Monday, February 8, 2010

Home, at Last! - of a Winter Storm, Interstate Traffic, and Utility Trucks

My wife, #3 daughter, and son got back from an unexpectedly long visit at #2 daughter's household, up in the Red River Valley of the north. My son-in-law's, too, of course.

Winter storm warnings are still up - and I'm duly grateful to be back at home.

I was getting a little tired, after a few hours driving on the Interstate, when I noticed a truck up ahead. We'd already passed a line of something like a dozen utility trucks - cherry pickers and all - which had all stopped on the shoulder where one (1) truck-size vehicle had keeled over on its right side.

No idea why so many utility trucks were apparently responding to an accident.

Anyway, back to that truck: it was one of those that looks like a box on wheels from the back.
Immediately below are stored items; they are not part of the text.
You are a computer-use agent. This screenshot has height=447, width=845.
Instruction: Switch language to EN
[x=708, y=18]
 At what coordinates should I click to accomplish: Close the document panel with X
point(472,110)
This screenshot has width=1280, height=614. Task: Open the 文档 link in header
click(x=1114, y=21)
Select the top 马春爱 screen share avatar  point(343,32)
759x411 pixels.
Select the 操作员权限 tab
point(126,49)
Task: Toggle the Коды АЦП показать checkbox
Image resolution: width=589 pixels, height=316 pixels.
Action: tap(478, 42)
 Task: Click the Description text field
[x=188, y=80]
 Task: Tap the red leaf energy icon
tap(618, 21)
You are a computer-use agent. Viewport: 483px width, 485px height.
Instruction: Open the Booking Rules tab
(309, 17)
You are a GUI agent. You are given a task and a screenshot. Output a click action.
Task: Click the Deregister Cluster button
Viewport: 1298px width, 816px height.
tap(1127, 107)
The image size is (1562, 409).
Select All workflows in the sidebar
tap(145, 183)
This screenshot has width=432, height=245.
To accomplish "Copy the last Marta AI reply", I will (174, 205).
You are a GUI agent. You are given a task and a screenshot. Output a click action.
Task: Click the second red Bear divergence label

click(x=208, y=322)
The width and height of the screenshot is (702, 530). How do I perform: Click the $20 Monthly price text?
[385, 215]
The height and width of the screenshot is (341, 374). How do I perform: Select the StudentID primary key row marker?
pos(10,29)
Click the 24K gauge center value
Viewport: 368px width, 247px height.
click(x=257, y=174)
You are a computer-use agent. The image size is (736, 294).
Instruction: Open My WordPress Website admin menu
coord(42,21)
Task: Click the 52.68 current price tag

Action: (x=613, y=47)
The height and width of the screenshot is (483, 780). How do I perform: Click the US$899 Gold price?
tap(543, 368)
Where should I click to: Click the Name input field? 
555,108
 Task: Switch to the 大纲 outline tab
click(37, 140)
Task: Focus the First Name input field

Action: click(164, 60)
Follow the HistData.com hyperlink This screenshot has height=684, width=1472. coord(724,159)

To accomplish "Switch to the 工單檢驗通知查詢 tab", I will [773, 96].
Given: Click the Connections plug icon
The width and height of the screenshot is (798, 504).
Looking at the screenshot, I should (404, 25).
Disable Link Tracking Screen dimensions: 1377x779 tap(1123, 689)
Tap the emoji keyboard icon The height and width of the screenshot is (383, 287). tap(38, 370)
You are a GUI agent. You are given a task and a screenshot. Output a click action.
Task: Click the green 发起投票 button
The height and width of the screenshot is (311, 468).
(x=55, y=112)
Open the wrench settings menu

Nothing unusual. I was going along at about 50 miles an hour, which was close to average for traffic there.

And, as I said, after a few hours of driving, I was getting a bit tired. We'd stopped off in Fergus Falls for supper (Debbie's Home Style Kitchen, first stoplight east of the 210 / Lincoln Avenue Interstate exit - highly recommended), but like I said: I was getting a bit tired.

So there we were, after dark, on the Interstate, about six seconds behind this truck, going about 50, when a semi passes us. Nothing unusual about that: the semi was going maybe 55, and I was thinking about picking up the pace a little.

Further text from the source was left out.